The editor autosaves as you type. Ghost stores a full revision history, so you can roll back changes if needed. Hit Preview to see how your post looks on desktop and mobile. When ready, click Publish.

Scheduling works exactly as you'd expect. Set a future date and time, hit Schedule, and Ghost publishes automatically. I usually write posts in batches and schedule them throughout the week.

Understanding Ghost CMS Memberships

Here's where Ghost differentiates itself. Every Ghost site has built-in member management. Readers can subscribe to your newsletter with one click. You can gate posts so only paid subscribers see them.

The membership system connects to Stripe for payment processing. You set subscription tiers ($5/month, $10/month, whatever makes sense for your content). Ghost handles the billing, subscriber management, and email delivery.

You don't need to use memberships. You can run a simple blog with comments disabled and no subscription forms. But the option is there if you want to monetize later. I started my current site as a free blog, then added paid tiers six months in when I had enough regular readers.

SEO Features in Ghost CMS

Ghost handles technical SEO automatically. Pages load fast. The markup is clean. XML sitemaps generate themselves.

For on-page SEO, each post has a settings panel where you add meta titles, meta descriptions, and social sharing images. The default meta title pulls from your post title, but you should customize it for important posts.

The platform creates clean URLs by default (yourdomain.com/post-title). You can edit these if needed. It also generates structured data markup so your posts look good in Google search results.

One nice touch: Ghost automatically creates redirects when you change post URLs. If you update a slug from /old-title to /new-title, Ghost redirects the old URL automatically. This prevents broken links without you thinking about it.

Troubleshooting Common Ghost CMS Issues

Things occasionally go wrong.
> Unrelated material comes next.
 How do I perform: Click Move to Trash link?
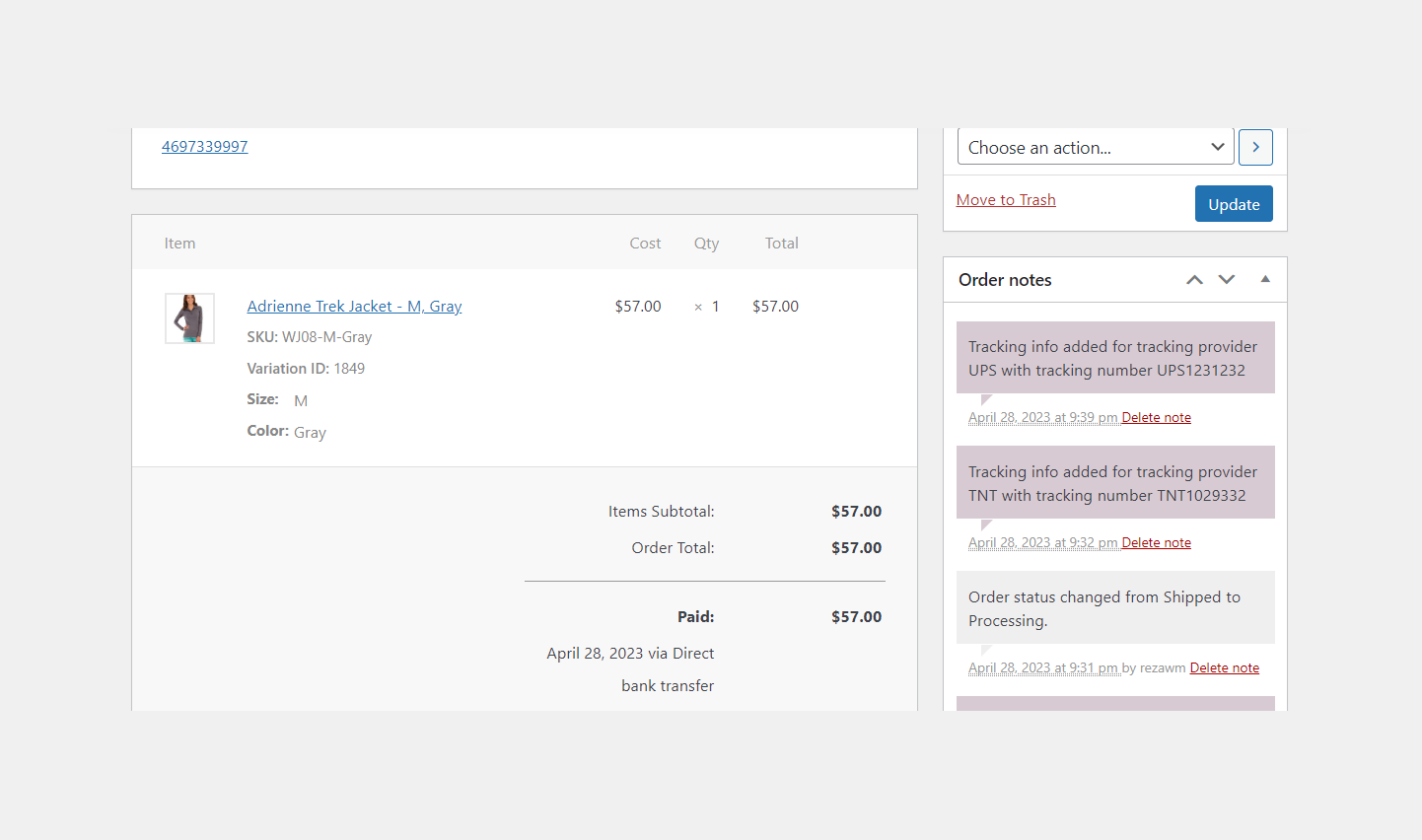coord(1006,200)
Here are the problems I see most often.

Emails landing in spam: This usually happens with self-hosted installations using default email settings. Set up Mailgun or another transactional email service. Verify your domain with SPF and DKIM records.
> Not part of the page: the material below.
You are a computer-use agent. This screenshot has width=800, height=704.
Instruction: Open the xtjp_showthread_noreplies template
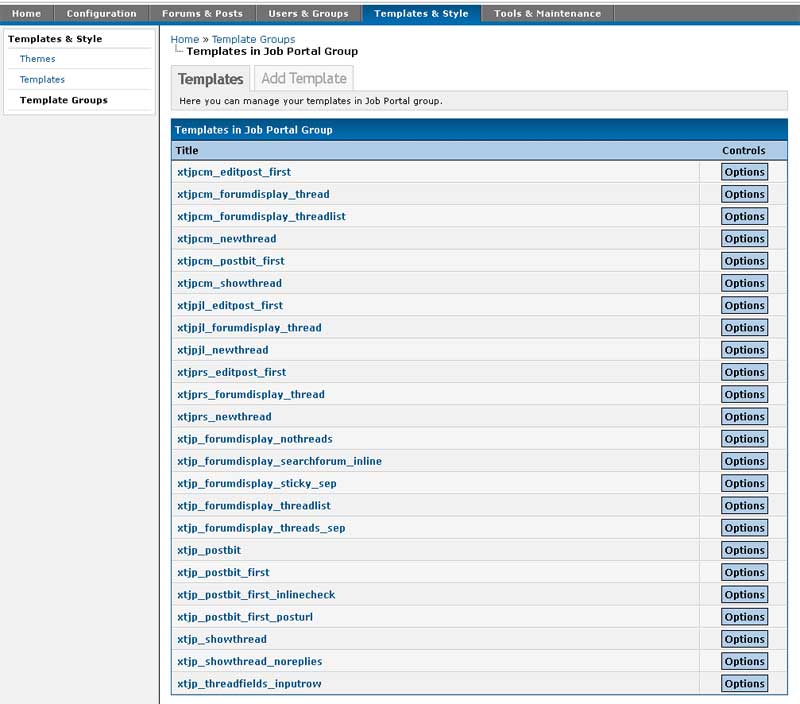pos(249,661)

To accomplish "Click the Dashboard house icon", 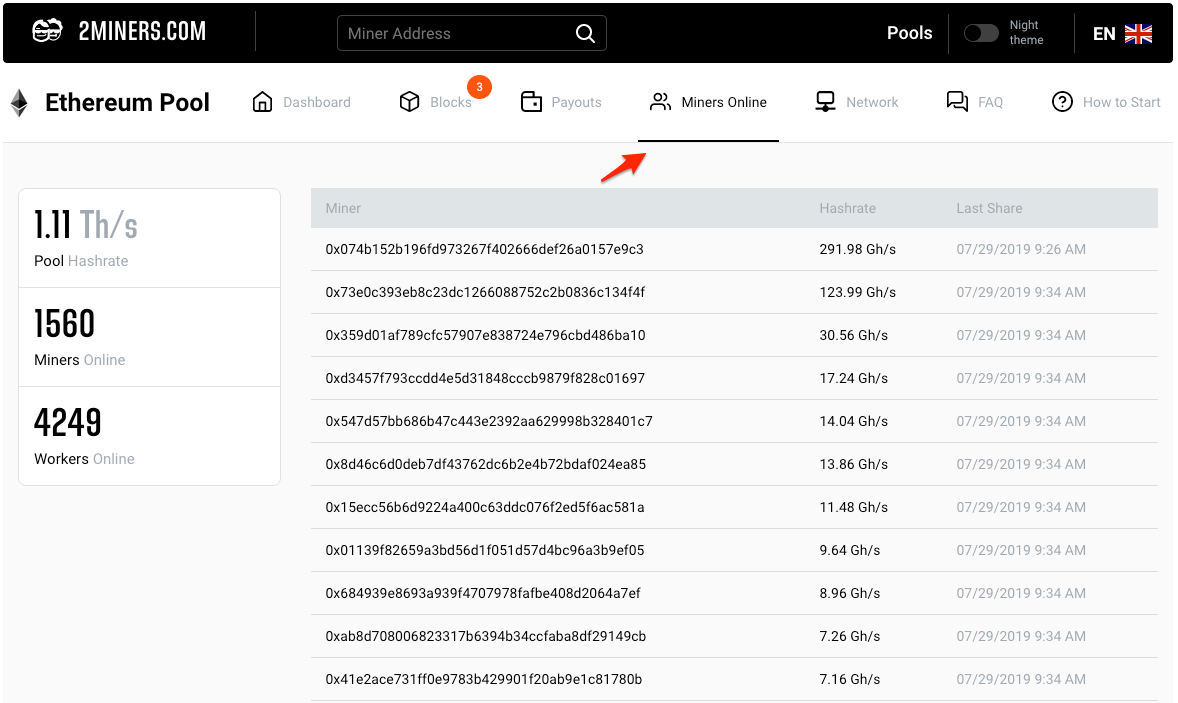I will point(263,102).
Slow loading: Check your image sizes. Ghost resizes images automatically, but uploading 10MB files still creates overhead. Compress images before uploading, or use Ghost's built-in Unsplash integration for free stock photos.

Theme customization confusion: Ghost uses Handlebars for templating. It's not hard to learn, but it's different from WordPress's PHP approach. For heavy customizations, hire a developer or stick to pre-built themes.

Importing from WordPress: Ghost has a WordPress importer, but it only brings posts and pages. Custom fields, shortcodes, and complex layouts don't transfer cleanly. Expect to do manual cleanup.

Final Thoughts on Getting Started with Ghost CMS

I've migrated blogs between WordPress, Ghost, Substack, and various static site generators. Ghost hits a sweet spot for independent publishers who want ownership without complexity.

The learning curve is gentle. You can have a site running in an afternoon. The membership features mean you can grow from a hobby blog into a revenue-generating publication without platform hopping.

Start with the Ghost(Pro) free trial. Build a few posts. See if the workflow clicks for you. If it does, you've found your platform. If not, you've lost nothing but a couple hours.